Task prompt:
Nothing outside the range below should be printed. Output exactly the lines from the line with "Task: Click the TEMU platform logo" to the line with "The width and height of the screenshot is (1502, 611).", both included.

[[ Data, beginning ]]

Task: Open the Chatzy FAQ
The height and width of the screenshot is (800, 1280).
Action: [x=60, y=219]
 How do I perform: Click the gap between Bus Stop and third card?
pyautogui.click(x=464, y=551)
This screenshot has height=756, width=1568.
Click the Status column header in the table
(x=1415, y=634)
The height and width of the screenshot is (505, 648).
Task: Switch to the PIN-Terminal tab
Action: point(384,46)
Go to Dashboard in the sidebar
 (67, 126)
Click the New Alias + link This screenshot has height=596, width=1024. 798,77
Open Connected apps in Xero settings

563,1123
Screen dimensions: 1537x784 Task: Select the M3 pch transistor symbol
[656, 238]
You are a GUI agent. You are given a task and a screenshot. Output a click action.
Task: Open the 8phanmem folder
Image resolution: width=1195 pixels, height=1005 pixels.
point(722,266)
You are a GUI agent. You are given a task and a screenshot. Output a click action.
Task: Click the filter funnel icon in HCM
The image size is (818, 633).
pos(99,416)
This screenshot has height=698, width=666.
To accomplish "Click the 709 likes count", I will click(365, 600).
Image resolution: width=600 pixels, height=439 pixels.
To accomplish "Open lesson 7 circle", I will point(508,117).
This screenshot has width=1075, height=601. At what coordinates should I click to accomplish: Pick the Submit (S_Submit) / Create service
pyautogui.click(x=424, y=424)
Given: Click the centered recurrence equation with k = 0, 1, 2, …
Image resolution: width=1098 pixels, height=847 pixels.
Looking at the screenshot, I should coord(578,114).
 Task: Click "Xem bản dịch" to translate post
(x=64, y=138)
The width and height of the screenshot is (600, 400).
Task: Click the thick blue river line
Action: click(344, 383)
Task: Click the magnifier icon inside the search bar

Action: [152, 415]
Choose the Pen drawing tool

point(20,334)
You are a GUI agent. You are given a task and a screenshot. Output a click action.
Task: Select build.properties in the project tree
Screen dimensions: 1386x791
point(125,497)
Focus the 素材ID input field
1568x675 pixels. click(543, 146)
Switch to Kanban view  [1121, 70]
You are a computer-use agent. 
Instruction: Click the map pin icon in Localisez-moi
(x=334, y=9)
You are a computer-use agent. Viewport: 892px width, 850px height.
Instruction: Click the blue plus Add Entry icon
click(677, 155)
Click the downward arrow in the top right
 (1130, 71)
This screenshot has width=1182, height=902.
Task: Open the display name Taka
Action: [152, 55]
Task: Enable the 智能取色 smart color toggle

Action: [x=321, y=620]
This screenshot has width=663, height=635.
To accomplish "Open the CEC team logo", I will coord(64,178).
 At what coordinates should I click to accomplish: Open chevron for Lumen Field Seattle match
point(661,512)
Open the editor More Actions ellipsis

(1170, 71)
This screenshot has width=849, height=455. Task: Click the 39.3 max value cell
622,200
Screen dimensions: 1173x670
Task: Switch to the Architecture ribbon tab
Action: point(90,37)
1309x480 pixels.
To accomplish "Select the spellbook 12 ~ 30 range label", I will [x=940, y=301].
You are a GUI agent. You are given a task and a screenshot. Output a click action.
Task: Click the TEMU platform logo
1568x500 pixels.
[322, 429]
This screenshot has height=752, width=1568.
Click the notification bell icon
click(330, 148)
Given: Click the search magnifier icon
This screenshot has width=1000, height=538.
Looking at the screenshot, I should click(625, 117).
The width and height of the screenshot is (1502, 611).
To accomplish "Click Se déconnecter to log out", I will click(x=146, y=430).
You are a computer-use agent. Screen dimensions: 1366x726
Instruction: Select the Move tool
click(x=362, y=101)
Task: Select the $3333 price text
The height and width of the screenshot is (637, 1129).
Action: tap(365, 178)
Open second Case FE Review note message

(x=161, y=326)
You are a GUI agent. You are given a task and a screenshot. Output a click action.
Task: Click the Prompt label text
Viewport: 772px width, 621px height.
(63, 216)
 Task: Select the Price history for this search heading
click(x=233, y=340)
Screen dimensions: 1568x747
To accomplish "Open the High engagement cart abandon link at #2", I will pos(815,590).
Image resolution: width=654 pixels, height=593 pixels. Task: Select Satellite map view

[[ Data, end ]]

Exercise answer:
Task: Click the TEMU platform logo
1568x500 pixels.
[322, 429]
This screenshot has height=752, width=1568.
Click the notification bell icon
click(330, 148)
Given: Click the search magnifier icon
This screenshot has width=1000, height=538.
Looking at the screenshot, I should click(625, 117).
The width and height of the screenshot is (1502, 611).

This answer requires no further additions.